Retirement: The Big Picture

A 65-year-old today could spend more than 20 years in retirement.

When Franklin Roosevelt set up the Social Security system back in 1935, the expectation was that anyone who made it to age 65 would be spending about 11 years in retirement. That’s about a quarter of most people’s productive working years. But people are living longer than ever these days: The average 65-year-old today can expect to spend more than 20 years in retirement. And joint life expectancies are even longer, so if you’re married, you’d better plan on 25 years—or more. If you live to the age of 90, you will be retired for 25 years, or more than half the time you spent working.

That represents a global shift in the way people need to think about their retirement planning. It no longer is enough to reach your golden years with a nest egg that you plan to spend down.
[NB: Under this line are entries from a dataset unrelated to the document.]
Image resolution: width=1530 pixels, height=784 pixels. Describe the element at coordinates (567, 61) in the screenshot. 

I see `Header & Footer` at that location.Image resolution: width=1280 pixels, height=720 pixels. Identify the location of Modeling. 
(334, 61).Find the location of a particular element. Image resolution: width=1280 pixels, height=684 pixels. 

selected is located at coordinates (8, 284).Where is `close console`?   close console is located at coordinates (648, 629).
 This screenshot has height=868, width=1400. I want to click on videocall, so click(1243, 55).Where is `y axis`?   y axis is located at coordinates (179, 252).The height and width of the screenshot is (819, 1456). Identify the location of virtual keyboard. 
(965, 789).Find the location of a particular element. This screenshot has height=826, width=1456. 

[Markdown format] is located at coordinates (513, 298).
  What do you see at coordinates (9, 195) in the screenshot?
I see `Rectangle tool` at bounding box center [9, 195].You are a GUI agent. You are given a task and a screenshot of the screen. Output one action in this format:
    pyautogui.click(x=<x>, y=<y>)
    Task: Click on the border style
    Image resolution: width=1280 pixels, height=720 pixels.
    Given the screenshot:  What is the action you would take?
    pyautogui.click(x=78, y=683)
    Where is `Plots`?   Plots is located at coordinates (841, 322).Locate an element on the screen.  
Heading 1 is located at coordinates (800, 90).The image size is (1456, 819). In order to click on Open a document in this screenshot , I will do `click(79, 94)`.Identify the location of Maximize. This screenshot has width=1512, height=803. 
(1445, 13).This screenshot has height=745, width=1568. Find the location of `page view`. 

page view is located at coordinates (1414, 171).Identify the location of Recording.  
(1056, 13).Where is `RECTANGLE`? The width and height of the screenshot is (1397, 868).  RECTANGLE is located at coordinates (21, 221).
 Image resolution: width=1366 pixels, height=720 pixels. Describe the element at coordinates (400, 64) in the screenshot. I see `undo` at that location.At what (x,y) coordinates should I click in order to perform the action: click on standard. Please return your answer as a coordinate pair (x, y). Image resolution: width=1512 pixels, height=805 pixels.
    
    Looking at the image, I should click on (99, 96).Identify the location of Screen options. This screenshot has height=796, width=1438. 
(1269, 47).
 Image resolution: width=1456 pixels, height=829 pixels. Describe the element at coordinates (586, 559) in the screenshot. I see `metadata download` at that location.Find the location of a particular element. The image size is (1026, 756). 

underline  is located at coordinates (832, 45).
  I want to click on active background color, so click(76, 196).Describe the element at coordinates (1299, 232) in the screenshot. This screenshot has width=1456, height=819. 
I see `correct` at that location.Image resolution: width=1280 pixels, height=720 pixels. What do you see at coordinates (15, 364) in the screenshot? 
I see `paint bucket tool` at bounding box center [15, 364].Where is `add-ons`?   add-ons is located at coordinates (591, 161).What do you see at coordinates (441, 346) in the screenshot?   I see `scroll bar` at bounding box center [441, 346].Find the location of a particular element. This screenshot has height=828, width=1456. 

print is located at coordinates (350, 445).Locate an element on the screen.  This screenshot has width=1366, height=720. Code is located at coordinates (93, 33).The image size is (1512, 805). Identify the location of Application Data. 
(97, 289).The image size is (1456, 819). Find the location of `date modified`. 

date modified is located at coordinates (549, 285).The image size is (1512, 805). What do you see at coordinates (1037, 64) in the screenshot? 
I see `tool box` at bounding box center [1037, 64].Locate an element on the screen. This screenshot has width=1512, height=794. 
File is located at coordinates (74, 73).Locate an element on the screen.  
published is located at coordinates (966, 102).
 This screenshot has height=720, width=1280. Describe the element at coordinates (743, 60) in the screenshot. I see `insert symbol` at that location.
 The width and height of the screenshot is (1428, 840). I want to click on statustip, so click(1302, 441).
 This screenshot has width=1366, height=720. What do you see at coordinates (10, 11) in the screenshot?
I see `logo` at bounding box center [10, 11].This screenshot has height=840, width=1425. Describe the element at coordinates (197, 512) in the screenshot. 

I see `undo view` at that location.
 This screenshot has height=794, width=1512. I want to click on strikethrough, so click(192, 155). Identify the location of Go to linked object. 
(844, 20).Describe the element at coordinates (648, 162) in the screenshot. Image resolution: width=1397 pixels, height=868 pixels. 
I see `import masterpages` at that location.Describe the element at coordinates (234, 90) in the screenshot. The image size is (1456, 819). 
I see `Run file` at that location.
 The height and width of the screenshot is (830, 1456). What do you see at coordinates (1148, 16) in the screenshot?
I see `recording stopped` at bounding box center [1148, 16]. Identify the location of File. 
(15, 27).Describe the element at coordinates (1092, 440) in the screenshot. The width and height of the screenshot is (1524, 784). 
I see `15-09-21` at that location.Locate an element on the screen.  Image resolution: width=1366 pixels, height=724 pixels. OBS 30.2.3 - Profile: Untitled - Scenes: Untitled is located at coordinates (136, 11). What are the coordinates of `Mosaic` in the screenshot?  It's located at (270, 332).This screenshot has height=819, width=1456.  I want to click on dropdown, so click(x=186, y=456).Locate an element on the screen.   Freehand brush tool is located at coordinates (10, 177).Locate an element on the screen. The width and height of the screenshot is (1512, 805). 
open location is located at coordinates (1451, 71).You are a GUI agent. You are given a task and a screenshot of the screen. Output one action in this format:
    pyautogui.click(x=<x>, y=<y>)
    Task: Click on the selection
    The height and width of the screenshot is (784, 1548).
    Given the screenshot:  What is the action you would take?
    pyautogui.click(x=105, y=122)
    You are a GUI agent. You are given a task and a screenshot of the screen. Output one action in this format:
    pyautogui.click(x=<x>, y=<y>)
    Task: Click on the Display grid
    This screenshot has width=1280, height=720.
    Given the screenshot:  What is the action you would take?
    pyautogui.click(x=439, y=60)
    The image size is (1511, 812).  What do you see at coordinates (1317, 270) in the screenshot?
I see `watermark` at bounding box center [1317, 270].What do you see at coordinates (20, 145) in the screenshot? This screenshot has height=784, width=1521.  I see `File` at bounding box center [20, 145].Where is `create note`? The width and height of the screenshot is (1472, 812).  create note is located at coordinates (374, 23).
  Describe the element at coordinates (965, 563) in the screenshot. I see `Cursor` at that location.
In today’s demographic environment, your money will have to keep working even after you stop working.

This month marks the first in a series of newsletters called “The Big Picture,” in which we will take a step back and look at investing issues from the larger perspective. And perhaps the biggest one to look at, because of the sheer amount of time involved in it, is retirement planning.

A Way of Life

Investment advisors keep an eye on the big picture.

That’s why investment planning doesn’t end when you reach retirement. In fact, it may become even more important at that point because most people have very little else to rely on after age 65. And while people tend to become more risk averse as they get older, the very notion of risk itself becomes different in retirement.

Investment advisers tend to define risk as the chance that a certain investment will lose value over the course of a year. Investors looking at the big picture, however, see risk a little differently. For them, the biggest question is whether their portfolio will perform well enough to meet their goals. When you’re invested with a time horizon of, say, 40 years, counting both working years and retirement, what happens to a single stock within the space of 12 months is not terribly significant.

The real risk, the big picture risk, is that you are not able to maintain your primary goal in retirement, which is to live the lifestyle that you want. That requires monitoring not how a stock performs in a one-year period but how an overall portfolio, including all of a person’s assets, holds up over the course of decades.

So a key question to ask yourself as you approach retirement is: How do I derive enough income from my investments to preserve my lifestyle? We sometimes get in the habit of focusing on a number as our financial goal, but reaching some arbitrary figure is not the point. The ultimate concern is that you have a certain type of life you’re accustomed to living, and you want that to continue into your retirement. And if, as we discussed, you expect to be retired for 20 or 30 years, you need to make sure your portfolio and financial planning is set up to cover all that time.

Time to Grow

Focus on the goals of your retirement.

The key then is not to seek out growth, or income, but growth of income. Keeping your income growing throughout your retirement and sustaining your wealth long term is the best way to maintain your standard of living.

That’s the way we see things at Bernhardt Wealth Management. We keep our clients focused on the big picture, on the ultimate goals and purposes of wealth management, rather than on what CNBC is reporting this morning.